There is no one "best MSE" estimator as the class of all estimators is too large (e.g: the estimator \(\hat{\theta}=17\) cannot be beaten in MSE at \(\theta=17\), but is terrible otherwise).

One way to make it trackable is to limit the class of estimators to consider the unbiased estimators, under this assumption, we can only compare the variance to minimize MSE

Definition (unbiased best estimator) An esitmator \(W^*\) is a best unbiased estimator of \(\tau(\theta)\) if it satisfies \(E_\theta W^* = \tau(\theta)\) for all \(\theta\). For any other estimator \(W\) with \(E_\theta(W) = \tau(\theta)\) we have for all \(\theta\)

\[Var_{\theta} W^* \leq Var_{\theta} W\]

\(W^*\) is also called a uniform minimum variance unbiased estimator.

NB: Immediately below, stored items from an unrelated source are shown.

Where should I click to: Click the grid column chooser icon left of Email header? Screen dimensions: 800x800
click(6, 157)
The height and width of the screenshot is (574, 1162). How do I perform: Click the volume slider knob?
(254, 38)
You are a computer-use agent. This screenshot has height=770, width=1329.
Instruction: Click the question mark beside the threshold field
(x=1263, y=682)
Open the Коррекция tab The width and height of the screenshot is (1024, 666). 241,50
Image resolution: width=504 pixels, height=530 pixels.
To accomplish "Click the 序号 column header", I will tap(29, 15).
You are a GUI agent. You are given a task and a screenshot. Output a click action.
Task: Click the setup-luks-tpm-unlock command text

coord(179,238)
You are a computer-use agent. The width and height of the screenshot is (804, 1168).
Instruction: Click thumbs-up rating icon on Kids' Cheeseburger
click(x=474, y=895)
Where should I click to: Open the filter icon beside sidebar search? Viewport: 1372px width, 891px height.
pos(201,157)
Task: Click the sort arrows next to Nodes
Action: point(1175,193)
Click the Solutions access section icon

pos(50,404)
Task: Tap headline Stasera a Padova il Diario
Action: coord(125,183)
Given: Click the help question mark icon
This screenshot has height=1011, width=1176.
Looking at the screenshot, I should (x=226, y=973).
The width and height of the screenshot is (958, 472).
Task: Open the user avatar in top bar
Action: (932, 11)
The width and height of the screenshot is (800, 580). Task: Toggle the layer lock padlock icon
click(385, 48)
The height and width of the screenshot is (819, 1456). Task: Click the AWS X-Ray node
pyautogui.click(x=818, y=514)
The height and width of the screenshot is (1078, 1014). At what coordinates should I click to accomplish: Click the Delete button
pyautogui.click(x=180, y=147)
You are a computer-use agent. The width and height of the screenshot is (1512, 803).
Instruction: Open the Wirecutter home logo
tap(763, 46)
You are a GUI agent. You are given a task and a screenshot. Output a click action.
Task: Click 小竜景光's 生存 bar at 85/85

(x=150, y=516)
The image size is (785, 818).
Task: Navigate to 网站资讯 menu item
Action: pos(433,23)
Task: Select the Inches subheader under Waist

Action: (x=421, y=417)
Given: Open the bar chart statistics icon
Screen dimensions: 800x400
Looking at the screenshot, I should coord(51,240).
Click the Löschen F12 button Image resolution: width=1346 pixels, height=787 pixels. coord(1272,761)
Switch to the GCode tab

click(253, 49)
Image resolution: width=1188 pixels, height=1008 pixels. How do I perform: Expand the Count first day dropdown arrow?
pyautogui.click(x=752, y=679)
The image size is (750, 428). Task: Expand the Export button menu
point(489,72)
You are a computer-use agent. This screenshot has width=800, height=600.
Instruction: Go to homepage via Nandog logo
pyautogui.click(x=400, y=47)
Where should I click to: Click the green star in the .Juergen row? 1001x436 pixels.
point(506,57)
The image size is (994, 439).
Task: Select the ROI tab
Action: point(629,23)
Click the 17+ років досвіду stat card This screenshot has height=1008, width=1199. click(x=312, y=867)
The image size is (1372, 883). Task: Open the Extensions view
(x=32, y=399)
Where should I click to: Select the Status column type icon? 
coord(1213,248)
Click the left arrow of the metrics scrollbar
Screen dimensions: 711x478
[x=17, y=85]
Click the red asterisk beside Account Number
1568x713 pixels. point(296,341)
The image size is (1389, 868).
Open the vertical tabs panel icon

Even within the class of unbiased estimators, candidates of best estimators can be infinitely many, so it might be hard to verify that an estimator is the best one. To find the lower bound, we need to define some related concepts.

Definition (score function) The score function is defined to be

\[s(X; \theta) = \frac{\partial{\log f(X; \theta)}}{\partial \theta}\]

Score function is a random variable over parameter \(\theta\). It also can be defined using a sample \(X = (X_1, ..., X_n)\)

\[s(X; \theta) = \sum_i s(X_i; \theta) = \sum_i \nabla_\theta \log f(x| \theta)\]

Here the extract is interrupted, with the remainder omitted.